Já em Salvador, casei com um filho único e tornei-me mãe de uma filha única que não tem tios nem primos por perto. Meu marido é agnóstico e eu não sigo o catolicismo com o empenho que meu pai esperava. Essas diferenças básicas já deixavam claro que os natais da minha filha não seriam iguais aos meus. Sua escola não é católica, não vamos à missa e nosso presépio, embora seja montado todo ano, é minúsculo se comparado ao de meus pais. Mas a maior diferença diz respeito à quantidade de presentes e à carga de consumismo que a festa ganhou. Nos 30 anos que nos separam, as famílias encolheram, a classe média engordou e proliferaram facilidades de preços e prazos, além de milionárias campanhas publicitárias. É presente de vô, vó, tios, dindos, primos, amigos… E na TV, no rádio, nos outdoors e na boca de crianças e adultos, um festival de novas opções de brinquedos. Não demorou e eu comecei a ouvir coisas como “vou pedir isso para vovô” ou “vou perguntar se minha dinda me dá isso”, além do clássico “mamãe, EU QUERO…”. Um alerta tocou para mim. Como eu queria que minha filha guardasse na lembrança os natais da sua infância?

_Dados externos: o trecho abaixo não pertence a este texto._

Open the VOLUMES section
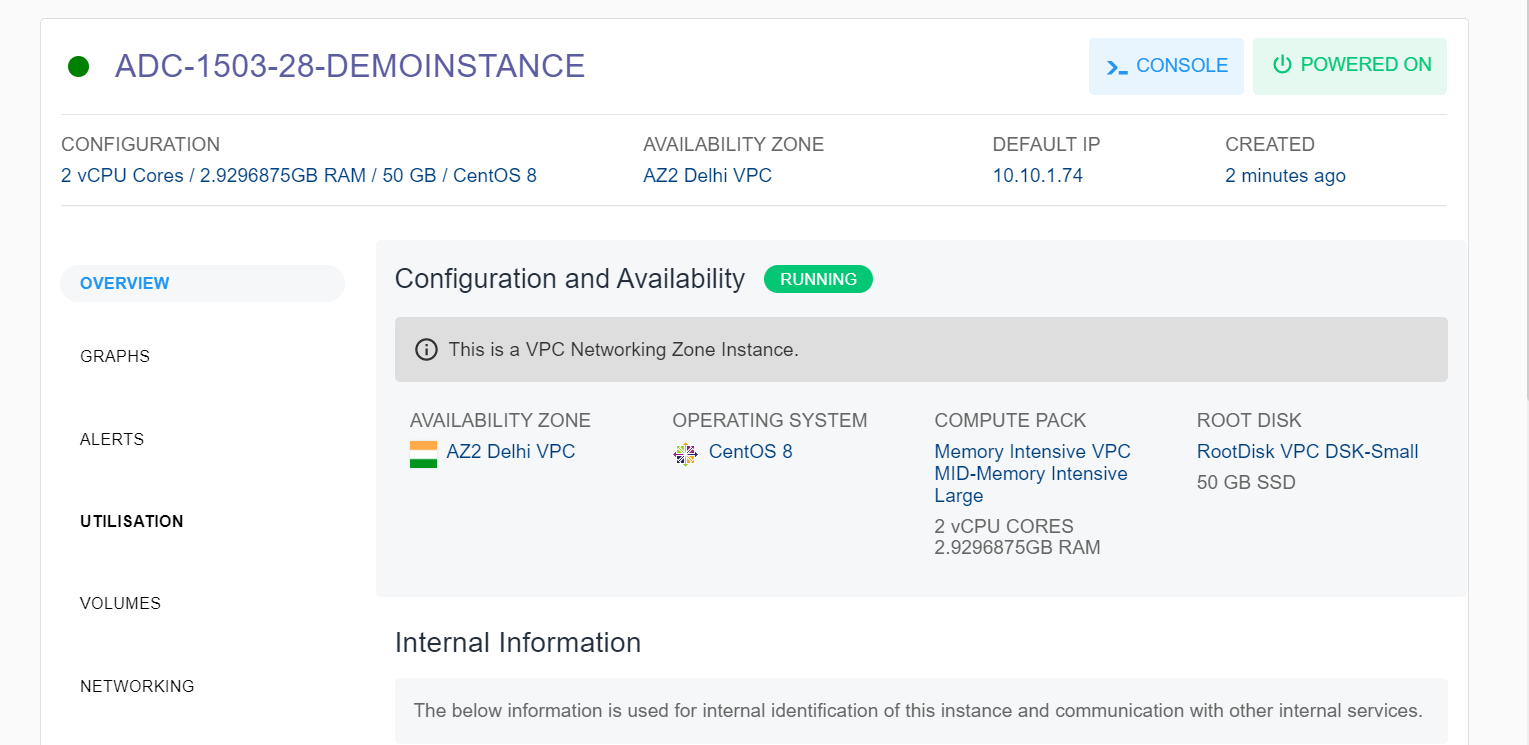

A disputa é desleal. A cada dia, novos e supérfluos produtos chegam aos nossos filhos, sempre colocados pela publicidade como itens indispensáveis. Cada vez mais as pessoas querem demonstrar afeição com presentes materiais (afinal, não é isso que a mídia prega todos os dias?) e as tradições vão lentamente se perdendo no meio de montanhas de sacolas e embrulhos. Todos chegam e partem das ceias de Natal cheios de pacotes – e, no bolso, parcelas para pagar.

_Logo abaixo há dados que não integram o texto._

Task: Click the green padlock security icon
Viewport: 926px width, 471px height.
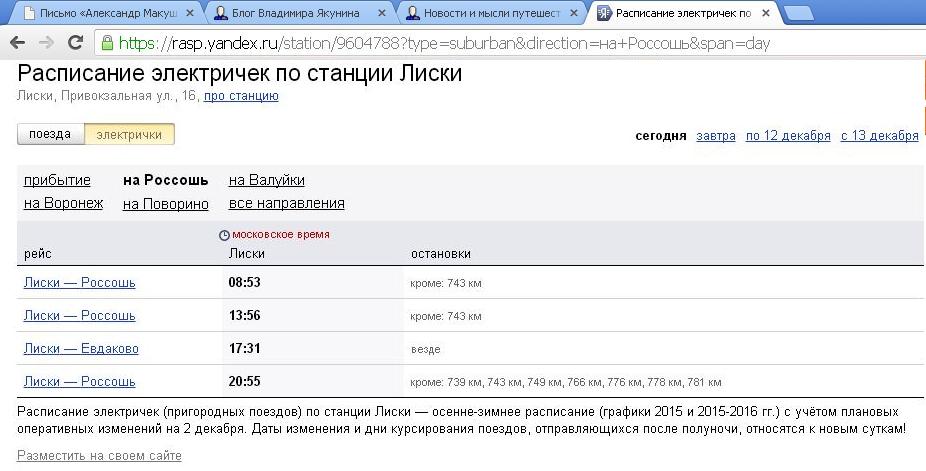Action: click(107, 44)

Mas não, não é uma festa de consumo que quero que fique impressa nas memórias de Natal da minha filha! Tenho hoje uma pequena família de três membros e a consciência de que somos nós quem construímos nossas tradições e lembranças. Assim, sempre passamos nossos natais em família, o que significa nunca estar em Salvador (minha família em outro estado, a de marido no interior), mas sempre estar cercados de familiares saudosos. Não somos uma família religiosa, mas faço questão que minha filha saiba que o Natal é a comemoração do nascimento de Jesus, comemorada em quase todos os cantos do mundo. Aos seis anos, ela acredita em Papai Noel, mas não criamos muita fantasia em torno disso e nunca usamos o Papai Noel para fazer chantagens do tipo “Só ganha presente quem é bom menino” – se não dá para aguentar um Deus que castiga, imagine um Papai Noel que castiga?

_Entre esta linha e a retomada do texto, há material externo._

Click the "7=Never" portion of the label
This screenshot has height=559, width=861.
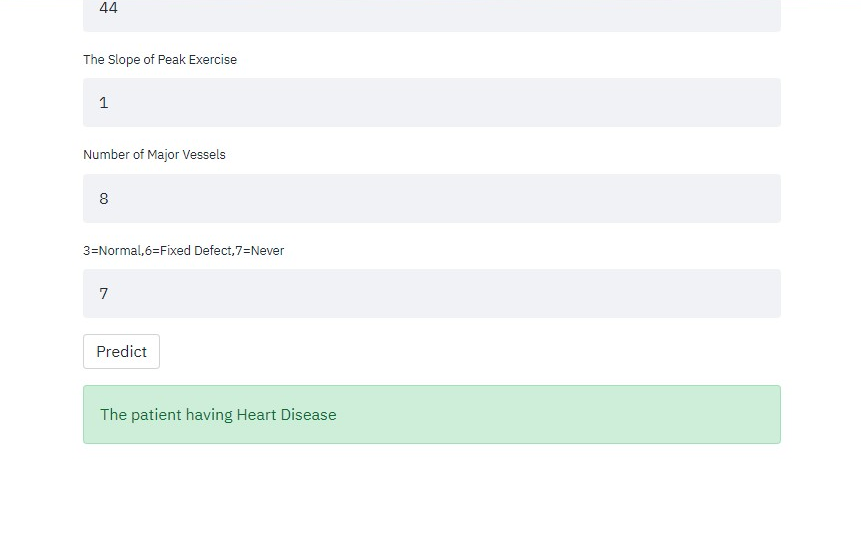coord(260,251)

Em relação aos presentes, resolvi criar minha própria tradição natalina: só dou livros, e apenas para as crianças. Além disso, conversei com os mais próximos sobre o quanto é desnecessário encher as crianças de presentes caros, que quase sempre serão rapidamente esquecidos. Tem dado certo: os presentes para a pequena, nesta e noutras festas, têm ficado mais divertidos e criativos (como uma tarde especial no cinema ou uma troca de brinquedos usados entre primos). Este ano combinei com meu marido de pedirmos um ao outro presentes não comerciais. O meu está escolhido: que ele reaprenda a tocar no violão uma música que tocava para mim quando namorávamos. Duvido que muita gente ganhe presente melhor e mais emocionante do que esse. J Além disso, nossa decoração de Natal este ano foi quase toda feita a mão, a muitas mãos: árvore de feltro com bolinhas de caixas de ovos e muitos desenhos natalinos, garantindo bons momentos juntos e muitas risadas. E você, como está construindo as lembranças de Natal dos seus filhos?
*Mirtes Aquino é economista, funcionária pública e mãe da Letícia, que há 6 anos a ensina que é possível construir um mundo melhor.